Cloning individual d-siRNAs
d-siRNAs for human cyclin B1 were generated from bases 820-1479 of the open reading frame as described (Myers and Ferrell, 2005b). d-siRNAs were cloned using a strategy adapted from Elbashir et al (Elbashir et al, 2001b). 2 Og of d-siRNAs were gel purified, extracted from a 12% (w/v) urea gel and precipitated with absolute ethanol. Purified products were ligated to 5 OM of 3’ adapter oligonucleotides (Dharmacon, Lafayette CO) with T4 RNA ligase (NEB), purified, gel extracted from a 12% (w/v) urea gel and subjected to phosphorylation with T4 polynucleotide kinase (NEB). Phosphorylated products were ligated to 5 OM of 5’ adapter oligonucleotides (Dharmacon) and purified by phenol/chloroform extraction followed by precipitation with 10 M ammonium acetate. Ligated products were subjected to reverse transcription (Superscript III First- Strand Synthesis Kit, Invitrogen) using 3’ oligo (5’GACTAGCTGGAATTCAAGGATGCGGTTAAA), and then amplified by PCR using 5’ oligo (5’CAGCCAACGGAATTCATACGACTCACTAAA) and 3’ oligo (5’GACTAGCTGGAATTCAAGGATGCGGTTAAA). Amplified products were then cloned into pCR 2.1-TOPO (Invitrogen), and positive clones were screened by PCR and sequenced using M13 forward and reverse primers.
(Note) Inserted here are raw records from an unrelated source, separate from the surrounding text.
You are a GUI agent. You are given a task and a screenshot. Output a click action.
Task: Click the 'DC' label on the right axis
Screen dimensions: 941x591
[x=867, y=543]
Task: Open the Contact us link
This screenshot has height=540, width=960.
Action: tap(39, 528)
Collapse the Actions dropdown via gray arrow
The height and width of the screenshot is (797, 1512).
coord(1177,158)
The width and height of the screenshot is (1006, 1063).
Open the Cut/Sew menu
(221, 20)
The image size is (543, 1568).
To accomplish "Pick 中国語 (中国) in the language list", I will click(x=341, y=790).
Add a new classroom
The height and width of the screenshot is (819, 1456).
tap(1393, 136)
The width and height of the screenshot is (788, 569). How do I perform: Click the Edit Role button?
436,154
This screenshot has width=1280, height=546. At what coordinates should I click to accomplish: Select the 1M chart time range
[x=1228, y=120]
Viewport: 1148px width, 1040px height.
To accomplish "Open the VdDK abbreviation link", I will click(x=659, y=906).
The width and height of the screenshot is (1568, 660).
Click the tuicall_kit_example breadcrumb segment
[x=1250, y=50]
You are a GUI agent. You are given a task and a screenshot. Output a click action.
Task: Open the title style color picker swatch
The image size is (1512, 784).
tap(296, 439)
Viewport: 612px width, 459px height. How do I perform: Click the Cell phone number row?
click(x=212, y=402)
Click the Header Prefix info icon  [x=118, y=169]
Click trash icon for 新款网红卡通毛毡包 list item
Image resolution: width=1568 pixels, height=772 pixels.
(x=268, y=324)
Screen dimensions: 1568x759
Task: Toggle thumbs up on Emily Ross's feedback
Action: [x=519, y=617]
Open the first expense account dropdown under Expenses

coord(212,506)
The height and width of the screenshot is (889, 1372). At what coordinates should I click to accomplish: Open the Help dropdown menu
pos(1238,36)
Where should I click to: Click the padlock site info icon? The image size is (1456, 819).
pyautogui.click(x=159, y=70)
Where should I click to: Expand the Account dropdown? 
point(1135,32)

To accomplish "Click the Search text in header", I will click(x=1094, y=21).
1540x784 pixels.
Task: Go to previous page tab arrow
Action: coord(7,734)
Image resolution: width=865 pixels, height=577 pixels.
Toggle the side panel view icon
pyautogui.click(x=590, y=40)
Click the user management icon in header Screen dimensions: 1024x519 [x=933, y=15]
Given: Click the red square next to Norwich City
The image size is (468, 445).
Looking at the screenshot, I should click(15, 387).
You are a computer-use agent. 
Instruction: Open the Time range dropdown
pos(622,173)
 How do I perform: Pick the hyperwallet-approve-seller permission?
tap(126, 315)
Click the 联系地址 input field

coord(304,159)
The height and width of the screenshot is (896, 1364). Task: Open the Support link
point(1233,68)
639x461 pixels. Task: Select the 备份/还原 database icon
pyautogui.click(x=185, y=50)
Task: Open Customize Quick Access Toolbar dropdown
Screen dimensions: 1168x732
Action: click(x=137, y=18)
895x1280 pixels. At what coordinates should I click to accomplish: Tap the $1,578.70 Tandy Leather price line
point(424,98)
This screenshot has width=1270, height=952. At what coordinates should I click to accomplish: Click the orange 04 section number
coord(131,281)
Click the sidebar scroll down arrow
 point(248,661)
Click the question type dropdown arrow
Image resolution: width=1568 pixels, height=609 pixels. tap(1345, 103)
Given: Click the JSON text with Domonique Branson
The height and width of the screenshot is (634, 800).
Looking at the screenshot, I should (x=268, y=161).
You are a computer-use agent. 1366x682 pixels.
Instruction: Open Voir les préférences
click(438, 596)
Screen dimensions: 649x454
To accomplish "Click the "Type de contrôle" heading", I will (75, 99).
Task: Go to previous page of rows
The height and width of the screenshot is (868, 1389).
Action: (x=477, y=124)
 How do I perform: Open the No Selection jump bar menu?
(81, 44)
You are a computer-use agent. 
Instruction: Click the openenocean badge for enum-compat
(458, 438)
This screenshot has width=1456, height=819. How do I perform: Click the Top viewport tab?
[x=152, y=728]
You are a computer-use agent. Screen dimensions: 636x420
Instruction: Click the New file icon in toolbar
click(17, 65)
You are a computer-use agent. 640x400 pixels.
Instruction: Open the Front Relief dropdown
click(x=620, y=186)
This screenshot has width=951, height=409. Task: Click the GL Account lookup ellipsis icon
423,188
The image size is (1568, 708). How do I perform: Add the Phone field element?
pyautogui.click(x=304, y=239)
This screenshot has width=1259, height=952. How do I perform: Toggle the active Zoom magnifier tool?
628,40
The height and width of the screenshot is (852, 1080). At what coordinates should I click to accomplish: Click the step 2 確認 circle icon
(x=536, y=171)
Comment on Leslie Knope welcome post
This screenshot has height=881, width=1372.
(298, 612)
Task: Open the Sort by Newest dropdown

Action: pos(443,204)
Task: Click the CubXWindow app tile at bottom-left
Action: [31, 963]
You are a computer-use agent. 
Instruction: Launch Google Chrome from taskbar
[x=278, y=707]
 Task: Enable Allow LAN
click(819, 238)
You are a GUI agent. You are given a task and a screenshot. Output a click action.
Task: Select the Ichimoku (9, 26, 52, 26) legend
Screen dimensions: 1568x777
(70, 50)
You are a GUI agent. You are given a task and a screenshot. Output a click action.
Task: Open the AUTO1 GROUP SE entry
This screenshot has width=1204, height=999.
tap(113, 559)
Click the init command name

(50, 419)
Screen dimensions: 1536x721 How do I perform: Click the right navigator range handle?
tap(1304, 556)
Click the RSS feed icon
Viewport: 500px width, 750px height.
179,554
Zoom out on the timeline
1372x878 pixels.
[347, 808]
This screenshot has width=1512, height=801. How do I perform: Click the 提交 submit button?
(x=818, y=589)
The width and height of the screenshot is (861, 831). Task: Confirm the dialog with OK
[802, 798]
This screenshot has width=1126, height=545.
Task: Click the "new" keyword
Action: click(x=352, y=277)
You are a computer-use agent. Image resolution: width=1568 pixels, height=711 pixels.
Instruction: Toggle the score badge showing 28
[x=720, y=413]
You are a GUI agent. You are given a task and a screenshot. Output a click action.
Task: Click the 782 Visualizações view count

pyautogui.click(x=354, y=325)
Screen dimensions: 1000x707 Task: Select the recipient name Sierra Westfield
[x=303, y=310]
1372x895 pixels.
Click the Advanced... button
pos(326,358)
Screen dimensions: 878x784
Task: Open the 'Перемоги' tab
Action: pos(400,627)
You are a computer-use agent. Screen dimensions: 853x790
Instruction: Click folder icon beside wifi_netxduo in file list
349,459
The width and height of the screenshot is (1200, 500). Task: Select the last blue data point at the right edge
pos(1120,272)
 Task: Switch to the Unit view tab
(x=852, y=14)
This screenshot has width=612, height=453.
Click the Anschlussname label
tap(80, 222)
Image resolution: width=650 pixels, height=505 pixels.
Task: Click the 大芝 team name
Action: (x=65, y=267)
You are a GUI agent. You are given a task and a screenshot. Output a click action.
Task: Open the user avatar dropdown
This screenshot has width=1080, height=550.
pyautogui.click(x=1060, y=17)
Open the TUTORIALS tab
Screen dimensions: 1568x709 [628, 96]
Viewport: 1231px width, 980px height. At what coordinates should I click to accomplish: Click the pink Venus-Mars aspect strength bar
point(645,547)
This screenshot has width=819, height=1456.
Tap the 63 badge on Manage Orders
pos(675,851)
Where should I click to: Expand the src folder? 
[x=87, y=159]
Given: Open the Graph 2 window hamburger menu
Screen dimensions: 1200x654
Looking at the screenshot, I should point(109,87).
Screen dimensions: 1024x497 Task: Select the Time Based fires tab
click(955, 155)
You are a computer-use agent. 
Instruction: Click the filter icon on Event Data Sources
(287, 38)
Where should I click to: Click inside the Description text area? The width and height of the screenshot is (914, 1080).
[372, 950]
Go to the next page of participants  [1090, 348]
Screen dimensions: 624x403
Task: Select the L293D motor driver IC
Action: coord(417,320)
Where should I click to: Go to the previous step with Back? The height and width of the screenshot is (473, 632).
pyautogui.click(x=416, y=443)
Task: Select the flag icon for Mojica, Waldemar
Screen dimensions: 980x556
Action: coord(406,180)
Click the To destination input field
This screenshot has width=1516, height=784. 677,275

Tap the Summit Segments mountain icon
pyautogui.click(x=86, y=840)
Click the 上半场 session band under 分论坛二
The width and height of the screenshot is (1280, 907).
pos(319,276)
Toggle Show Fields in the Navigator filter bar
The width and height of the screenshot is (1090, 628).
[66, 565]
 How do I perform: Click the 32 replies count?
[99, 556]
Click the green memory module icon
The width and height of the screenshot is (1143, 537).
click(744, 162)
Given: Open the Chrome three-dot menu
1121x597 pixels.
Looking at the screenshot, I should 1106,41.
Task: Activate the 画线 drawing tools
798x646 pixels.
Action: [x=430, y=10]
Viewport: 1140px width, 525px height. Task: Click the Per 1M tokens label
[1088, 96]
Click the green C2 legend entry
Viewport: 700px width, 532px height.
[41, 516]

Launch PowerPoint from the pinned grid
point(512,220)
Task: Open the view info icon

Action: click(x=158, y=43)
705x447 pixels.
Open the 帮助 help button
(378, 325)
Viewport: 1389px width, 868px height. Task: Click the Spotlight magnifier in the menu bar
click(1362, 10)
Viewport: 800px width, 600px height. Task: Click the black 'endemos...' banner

Cell culture and transfections
HeLa cells (Cat. No. CCL-2, ATCC; Manassas, VA) were cultured at 37ºC and 5% (v/v) CO2 in Dulbecco’s modified Eagle’s media (DMEM, Cat. No. 11995-65, Invitrogen) containing 10% (v/v) fetal bovine serum (FBS, Cat. No. 26140-079, Invitrogen), 100 U/ml penicillin, 100 μg/ml streptomycin, and additional 4 mM glutamine (Cat. No. 10378-016, Invitrogen). HeLa cells were plated at ~30% confluence whenever a density of ~80% confluence was attained in order to maintain logarithmic growth. Transfections were carried out with GeneSilencer (Cat. No. T500750, Genlantis; San Diego, CA) as previously described (Myers and Ferrell, 2005b). Briefly, ~8 x 104 HeLa cells were plated per well in 6-well dishes 18-24 hr prior to transfection. Shortly before transfection, serumcontaining medium was removed, cells were rinsed twice with 2 ml of Opti-mem I (31985-070, Invitrogen) followed by addition of 1 ml of Opti-mem I. For most experiments, siRNAs, d-siRNAs, and e-siRNAs were mixed with GeneSilencer transfection reagents and added to cells such that the final concentration was 10 nM. Other final concentrations of siRNAs/d-siRNAs/e-siRNAs were used for the experiments shown in Figure 1. Three hours and 30 min after addition of transfection mix, DMEM containing 20% (v/v) FBS, 200 U/ml penicillin, 200 μg/ml streptomycin, and additional 8 mM glutamine was added to each well to restore each component to normal concentrations. Cells were also treated with transfection reagent alone, subjected to the media change to Opti-mem I, or left untreated.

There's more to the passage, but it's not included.